A question put to education expert Brian Mooney in today’s Irish Times.

To which, Mr Mooney replies:

It may seem strange that it never occurred to the National Council for Curriculum and Assessment when drafting the syllabus for Leaving Cert Arabic in 2003 – subsequently approved and published by the Department of Education – that not everyone fluent in Arabic would be a Muslim.

The fact that there are Christian, Yazidi and Buddhist communities throughout the Arab world that have no knowledge of the Koran clearly did not cross the mind of anyone involved in signing off the content of the exam.

To find yourself as a refugee in Ireland forced to answer questions on an Islamic religious text as part of a language exam in Arabic is, to use Charlie Haughey’s phrase, grotesque, unbelievable, bizarre and unprecedented.

I have brought this matter to the attention of the State Examinations Commission, which indicated to me that you are correct. Your daughter currently has no option other than to study the Koran if she wishes to take Arabic for the Leaving Cert.

There you go now.

Ask Brian: Why does Leaving Cert Arabic assume students will have knowledge of the Koran? (Irish Times)

Rollingnews

84 thoughts on “Leaving Cert Fail

  1. mildred st. meadowlark

    That’s utterly mad. How did questions about a religious text end up on a language paper in the first place?

    1. mildred st. meadowlark

      Yeah, refugees should only face really serious issues like finding clean water, or a place to stay where they aren’t prosecuted for their beliefs and circumstances. Education is none of their business.

  2. Tish Mahorey

    “to use Charlie Haughey’s phrase, grotesque, unbelievable, bizarre and unprecedented.”

    Nah, it’s not that outrageous. It is an oversight and a bit narrow minded alright but it’s easily fixed.

    Ireland has had a huge influx of different races, cultures and languages (and very welcome in my opinion). But it takes a state our size which has been culturally homogenous until about the late 1990s to catch up in all areas where people engage with state institutions.

    A lot done, a lot more to do etc…

  3. Advertising On Police Cars

    What’s the big deal?

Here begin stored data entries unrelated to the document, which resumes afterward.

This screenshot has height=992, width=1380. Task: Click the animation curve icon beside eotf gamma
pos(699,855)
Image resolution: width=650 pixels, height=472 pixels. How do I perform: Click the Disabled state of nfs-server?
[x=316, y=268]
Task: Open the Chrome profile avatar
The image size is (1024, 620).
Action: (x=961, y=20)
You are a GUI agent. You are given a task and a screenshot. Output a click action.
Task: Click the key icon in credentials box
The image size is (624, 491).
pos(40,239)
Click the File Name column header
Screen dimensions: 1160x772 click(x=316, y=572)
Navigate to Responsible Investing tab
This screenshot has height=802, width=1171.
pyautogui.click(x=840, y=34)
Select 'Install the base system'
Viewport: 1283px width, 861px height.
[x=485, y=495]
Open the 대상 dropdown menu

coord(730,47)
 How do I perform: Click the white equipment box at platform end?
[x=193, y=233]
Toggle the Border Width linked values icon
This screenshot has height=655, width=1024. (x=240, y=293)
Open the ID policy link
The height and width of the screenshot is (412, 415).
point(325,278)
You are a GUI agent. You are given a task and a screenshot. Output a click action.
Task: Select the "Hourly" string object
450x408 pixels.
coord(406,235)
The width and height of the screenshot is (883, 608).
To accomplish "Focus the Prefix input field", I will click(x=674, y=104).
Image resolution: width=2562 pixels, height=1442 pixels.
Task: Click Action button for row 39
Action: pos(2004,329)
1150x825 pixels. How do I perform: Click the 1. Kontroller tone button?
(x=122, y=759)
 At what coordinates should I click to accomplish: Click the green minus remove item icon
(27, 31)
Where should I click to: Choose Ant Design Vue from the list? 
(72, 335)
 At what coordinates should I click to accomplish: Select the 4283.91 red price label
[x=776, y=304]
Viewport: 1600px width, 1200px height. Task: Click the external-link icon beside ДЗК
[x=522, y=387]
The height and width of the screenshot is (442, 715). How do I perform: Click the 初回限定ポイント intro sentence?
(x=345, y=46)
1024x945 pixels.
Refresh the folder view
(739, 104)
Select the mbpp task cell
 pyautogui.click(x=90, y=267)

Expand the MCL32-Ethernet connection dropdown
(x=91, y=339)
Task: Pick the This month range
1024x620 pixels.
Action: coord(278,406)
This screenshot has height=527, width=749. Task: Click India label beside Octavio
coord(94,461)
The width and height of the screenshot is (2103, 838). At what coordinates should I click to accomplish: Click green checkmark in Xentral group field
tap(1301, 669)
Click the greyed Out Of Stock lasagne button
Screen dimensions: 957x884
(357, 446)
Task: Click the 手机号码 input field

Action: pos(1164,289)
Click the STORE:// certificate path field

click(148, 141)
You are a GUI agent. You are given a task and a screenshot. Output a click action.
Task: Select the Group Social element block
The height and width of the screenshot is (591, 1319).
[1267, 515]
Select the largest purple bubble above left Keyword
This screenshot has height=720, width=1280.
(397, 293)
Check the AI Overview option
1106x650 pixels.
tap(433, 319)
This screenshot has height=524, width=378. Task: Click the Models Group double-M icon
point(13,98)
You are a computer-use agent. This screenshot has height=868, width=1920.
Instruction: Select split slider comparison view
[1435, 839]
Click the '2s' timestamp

Studying ‘works of fiction’ should not be a problem if she can understand the language….

    1. ET

      Problem is the Quran uses a different type of Arabic to the standard every day Arabic, even in places where Arabic is a first language they have to have separate classes in school to study it so they will understand the language used.

  4. Starina

    woah. What about Irish people wanting to study Arabic for business? bit racist, really, in dumb, assuming kind of way.

    1. Cian

      The arabic curriculum is written like the English/Finnish curriculum. It’s designed for those who already have the language, not for learners. If Irish people want to study Arabic for business, Leaving cert Arabic is not the way to go about it.

    2. joj

      Do you think a pasty white Irish public servant designed that curriculum? of course not, it was designed by an Arab and being Muslim he would not have given a second thought to including mandatory Koran studies

  5. ahjayzis

    I was always mad jelo of classmates getting to do ‘X as a foreign language’ for the LC when X was their first language >_<

    1. Paps

      I specifically chose to do another language, it would have meant 2 years of being bored in class.

  6. bisted

    …on the other hand, atheists and non-christian flavours of religion will have no ploblem on questions relating to catholic texts since they will be exposed to them from the day they enter the school system.

  7. Paps

    We all had to learn useless, unhelpful stuff in school which we’ll never use again , the leaving cert is a memory test and nothing more. The LC doesn’t accommodate to (Insert Language Here) at all. If you think that the Arabic syllabus set is so “grotesque, unbelievable, bizarre and unprecedented.” pick another language and expand your mind.

  8. Colm

    A couple of things on this:
    It’s a fascinating and disturbing insight into the lives of some people – we all probably thought we had ‘challenges’ with education but your school being destroyed by bombing is some backdrop to your leaving cert.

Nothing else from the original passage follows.